Il vero protagonista invisibile del racconto, tuttavia, è l’Abbazia stessa. Non è solo un'ambientazione: è un’entità viva, respirante, che osserva, chiama, intrappola. La cripta segreta, i frati senza volto, la campana "Sperduta" che suonava per i viandanti smarriti: ogni elemento contribuisce a costruire un senso di oppressione crescente, una trappola di pietra e sangue da cui è impossibile fuggire.

Il folklore viene riletto in chiave dark: la leggenda della costruzione "in una sola notte", il mito della campana-guida che si trasforma in presagio di morte, l'antica entità affamata che giace sotto l'abbazia. Tutto si amalgama in una narrazione che riesce a essere fedele alle radici culturali italiane senza perdere mordente horror.

Il ritmo narrativo è calibrato: la tensione cresce in modo progressivo, senza cadute, portando a un finale disturbante e potentissimo. La trasformazione di Giulia — da esploratrice a vittima, da testimone a qualcosa di molto più oscuro — chiude il cerchio con coerenza agghiacciante, lasciando il lettore con il fiato corto.

"La sperduta" è un horror cupo, fisico e ancestrale, capace di evocare immagini potenti e di costruire un'atmosfera di soffocante claustrofobia. Flavio Deri dimostra padronanza della materia e grande attenzione sia alla tensione narrativa sia alla resa psicologica.

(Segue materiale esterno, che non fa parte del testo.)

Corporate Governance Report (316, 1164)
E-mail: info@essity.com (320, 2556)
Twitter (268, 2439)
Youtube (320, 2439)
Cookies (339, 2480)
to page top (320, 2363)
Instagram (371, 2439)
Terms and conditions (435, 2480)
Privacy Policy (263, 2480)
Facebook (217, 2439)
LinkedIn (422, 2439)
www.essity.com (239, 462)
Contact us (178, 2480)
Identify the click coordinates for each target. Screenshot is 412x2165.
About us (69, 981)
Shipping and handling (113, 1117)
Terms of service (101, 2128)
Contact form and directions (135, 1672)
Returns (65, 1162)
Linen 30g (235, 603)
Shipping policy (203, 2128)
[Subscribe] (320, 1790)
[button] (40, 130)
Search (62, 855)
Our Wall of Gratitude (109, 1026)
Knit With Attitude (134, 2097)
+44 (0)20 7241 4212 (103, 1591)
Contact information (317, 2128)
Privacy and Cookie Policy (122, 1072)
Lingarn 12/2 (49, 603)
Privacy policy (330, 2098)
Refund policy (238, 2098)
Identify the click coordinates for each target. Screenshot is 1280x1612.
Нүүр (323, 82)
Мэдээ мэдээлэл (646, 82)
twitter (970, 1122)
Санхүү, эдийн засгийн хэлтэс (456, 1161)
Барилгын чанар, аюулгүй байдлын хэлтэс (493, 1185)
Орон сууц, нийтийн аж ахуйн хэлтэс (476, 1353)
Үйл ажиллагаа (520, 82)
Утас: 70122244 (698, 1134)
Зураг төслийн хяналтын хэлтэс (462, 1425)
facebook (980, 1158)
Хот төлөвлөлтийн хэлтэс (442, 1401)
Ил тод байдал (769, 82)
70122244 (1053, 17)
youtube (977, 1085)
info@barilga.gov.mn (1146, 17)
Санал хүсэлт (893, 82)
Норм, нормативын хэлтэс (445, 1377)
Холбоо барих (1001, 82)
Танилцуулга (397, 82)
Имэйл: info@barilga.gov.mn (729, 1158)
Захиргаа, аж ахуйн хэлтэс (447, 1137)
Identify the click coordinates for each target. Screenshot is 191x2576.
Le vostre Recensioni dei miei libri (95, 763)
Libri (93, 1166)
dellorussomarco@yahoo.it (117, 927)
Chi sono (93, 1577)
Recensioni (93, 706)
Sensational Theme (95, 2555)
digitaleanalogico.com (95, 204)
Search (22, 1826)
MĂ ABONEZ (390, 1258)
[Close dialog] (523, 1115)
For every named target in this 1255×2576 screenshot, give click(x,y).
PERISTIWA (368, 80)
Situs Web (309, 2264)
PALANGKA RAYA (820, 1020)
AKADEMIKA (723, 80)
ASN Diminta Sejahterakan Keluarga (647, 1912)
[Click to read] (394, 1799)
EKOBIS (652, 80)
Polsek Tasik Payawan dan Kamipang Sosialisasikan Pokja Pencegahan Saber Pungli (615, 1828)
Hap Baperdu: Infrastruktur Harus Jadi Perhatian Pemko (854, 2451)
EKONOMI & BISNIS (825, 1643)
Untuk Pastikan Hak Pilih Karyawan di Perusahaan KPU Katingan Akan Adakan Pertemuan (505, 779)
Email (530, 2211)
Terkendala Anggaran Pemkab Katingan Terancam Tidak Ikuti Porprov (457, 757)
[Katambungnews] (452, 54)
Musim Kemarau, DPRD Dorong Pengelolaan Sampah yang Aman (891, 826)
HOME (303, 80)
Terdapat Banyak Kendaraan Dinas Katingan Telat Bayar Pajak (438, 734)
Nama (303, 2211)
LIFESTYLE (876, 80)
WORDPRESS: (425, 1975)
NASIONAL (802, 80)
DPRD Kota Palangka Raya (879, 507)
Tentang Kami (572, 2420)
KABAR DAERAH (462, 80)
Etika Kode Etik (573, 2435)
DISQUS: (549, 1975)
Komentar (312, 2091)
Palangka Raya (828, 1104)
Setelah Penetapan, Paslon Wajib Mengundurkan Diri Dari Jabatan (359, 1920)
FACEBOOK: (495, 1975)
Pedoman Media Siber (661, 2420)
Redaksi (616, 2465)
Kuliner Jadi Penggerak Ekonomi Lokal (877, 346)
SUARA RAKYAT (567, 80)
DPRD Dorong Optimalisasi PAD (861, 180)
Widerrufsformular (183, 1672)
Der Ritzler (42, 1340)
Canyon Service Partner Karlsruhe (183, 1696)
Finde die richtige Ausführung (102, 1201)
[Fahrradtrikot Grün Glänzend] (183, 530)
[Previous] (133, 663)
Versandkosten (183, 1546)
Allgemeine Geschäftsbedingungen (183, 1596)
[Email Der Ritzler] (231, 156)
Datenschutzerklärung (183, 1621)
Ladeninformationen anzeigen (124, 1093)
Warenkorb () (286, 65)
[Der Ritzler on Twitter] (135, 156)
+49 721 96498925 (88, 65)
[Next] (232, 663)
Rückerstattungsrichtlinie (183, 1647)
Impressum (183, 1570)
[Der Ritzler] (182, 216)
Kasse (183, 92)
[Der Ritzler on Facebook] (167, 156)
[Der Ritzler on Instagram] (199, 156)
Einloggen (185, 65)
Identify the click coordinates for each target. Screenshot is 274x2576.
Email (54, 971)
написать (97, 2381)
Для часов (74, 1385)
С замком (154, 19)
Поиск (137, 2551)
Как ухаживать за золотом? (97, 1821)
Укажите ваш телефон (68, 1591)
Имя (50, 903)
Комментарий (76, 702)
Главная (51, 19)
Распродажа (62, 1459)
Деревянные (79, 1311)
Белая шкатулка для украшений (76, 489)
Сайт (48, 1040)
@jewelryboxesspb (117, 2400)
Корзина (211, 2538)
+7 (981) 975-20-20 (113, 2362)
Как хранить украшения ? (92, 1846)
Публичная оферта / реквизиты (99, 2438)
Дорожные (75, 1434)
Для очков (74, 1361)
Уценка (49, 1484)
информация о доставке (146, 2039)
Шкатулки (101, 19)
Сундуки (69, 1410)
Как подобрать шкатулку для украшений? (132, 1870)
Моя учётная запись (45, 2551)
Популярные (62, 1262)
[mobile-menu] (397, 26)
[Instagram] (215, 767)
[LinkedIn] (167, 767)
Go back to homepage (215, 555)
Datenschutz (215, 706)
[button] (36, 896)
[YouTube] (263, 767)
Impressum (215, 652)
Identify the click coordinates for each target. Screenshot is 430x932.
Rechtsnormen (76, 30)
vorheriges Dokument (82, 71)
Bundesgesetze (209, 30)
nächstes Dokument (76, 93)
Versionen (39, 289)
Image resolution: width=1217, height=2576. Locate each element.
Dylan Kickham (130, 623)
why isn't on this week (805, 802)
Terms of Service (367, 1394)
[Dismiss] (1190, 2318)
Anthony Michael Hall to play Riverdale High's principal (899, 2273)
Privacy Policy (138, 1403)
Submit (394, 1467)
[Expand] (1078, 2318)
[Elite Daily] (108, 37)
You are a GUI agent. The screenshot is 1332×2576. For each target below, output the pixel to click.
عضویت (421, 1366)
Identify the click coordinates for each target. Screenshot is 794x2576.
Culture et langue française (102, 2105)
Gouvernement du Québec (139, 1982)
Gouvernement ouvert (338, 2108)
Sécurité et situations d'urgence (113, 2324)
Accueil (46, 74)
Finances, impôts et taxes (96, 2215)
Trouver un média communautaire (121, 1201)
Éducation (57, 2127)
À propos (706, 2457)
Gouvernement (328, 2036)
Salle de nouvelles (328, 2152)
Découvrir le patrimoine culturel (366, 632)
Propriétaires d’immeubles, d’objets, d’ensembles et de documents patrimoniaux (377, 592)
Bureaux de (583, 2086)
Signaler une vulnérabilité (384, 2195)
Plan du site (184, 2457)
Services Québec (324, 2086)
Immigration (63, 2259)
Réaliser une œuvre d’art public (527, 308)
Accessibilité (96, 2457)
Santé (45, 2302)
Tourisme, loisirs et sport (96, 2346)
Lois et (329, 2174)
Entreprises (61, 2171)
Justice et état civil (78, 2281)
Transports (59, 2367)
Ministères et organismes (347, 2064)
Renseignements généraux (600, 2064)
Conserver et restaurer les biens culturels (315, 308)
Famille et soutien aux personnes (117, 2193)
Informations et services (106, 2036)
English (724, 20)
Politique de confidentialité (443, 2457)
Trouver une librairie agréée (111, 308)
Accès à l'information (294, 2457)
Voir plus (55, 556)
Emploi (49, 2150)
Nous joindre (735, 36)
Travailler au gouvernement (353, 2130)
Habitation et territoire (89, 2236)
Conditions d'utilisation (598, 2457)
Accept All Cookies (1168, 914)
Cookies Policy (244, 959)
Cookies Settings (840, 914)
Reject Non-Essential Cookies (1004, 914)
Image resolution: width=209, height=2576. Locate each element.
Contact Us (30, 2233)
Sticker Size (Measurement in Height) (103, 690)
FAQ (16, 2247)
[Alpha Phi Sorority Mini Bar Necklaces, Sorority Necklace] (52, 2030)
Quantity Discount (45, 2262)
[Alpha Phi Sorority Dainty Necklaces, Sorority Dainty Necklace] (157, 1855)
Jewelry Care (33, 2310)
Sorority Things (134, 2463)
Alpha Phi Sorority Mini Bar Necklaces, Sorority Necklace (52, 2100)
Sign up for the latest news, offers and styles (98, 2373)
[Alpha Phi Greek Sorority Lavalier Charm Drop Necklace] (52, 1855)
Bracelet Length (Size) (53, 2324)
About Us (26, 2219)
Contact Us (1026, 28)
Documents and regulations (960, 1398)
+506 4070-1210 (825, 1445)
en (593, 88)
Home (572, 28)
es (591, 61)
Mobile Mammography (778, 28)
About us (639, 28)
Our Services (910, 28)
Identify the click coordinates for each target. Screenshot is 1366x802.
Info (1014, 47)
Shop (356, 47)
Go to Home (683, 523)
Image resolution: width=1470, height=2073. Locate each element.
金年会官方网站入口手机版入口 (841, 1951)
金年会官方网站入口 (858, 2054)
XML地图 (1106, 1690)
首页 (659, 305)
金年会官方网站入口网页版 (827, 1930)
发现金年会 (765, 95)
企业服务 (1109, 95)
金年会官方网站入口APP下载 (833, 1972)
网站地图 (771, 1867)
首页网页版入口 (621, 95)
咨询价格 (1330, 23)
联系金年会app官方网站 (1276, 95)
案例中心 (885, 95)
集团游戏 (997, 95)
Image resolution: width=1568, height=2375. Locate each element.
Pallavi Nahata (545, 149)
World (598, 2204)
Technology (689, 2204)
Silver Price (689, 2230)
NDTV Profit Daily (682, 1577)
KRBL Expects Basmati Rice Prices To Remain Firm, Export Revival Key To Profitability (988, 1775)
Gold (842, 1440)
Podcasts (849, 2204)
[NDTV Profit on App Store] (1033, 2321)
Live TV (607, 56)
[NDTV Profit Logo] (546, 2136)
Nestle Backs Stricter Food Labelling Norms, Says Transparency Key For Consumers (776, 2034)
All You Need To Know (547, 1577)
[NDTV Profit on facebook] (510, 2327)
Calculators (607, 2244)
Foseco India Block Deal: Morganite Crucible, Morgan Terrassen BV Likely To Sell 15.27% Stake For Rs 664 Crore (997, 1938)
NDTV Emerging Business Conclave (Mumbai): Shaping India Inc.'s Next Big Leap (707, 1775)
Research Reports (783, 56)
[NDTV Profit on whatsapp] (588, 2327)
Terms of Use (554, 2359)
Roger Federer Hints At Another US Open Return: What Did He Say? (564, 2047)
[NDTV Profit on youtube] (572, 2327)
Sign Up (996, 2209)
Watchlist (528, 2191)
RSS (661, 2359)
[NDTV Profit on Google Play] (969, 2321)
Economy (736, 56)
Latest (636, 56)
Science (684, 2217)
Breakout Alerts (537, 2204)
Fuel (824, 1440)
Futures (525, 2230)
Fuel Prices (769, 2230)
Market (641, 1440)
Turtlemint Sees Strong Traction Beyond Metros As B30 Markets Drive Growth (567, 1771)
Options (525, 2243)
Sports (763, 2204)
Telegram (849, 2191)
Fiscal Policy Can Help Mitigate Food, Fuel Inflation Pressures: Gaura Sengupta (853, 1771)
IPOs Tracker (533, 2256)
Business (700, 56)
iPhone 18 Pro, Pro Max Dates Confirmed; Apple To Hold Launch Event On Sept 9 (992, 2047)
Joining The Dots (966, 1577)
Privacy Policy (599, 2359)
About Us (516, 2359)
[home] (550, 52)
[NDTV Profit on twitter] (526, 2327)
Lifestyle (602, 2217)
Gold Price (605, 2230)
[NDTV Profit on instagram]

Se amate il folklore reinterpretato in chiave oscura, i racconti gotici italiani e l'horror capace di insinuarsi sotto la pelle senza bisogno di facili trucchi, "La Sperduta" è una lettura imprescindibile. Ma attenzione: una volta ascoltato il battito che pulsa sotto la terra, potrebbe essere troppo tardi per tornare indietro.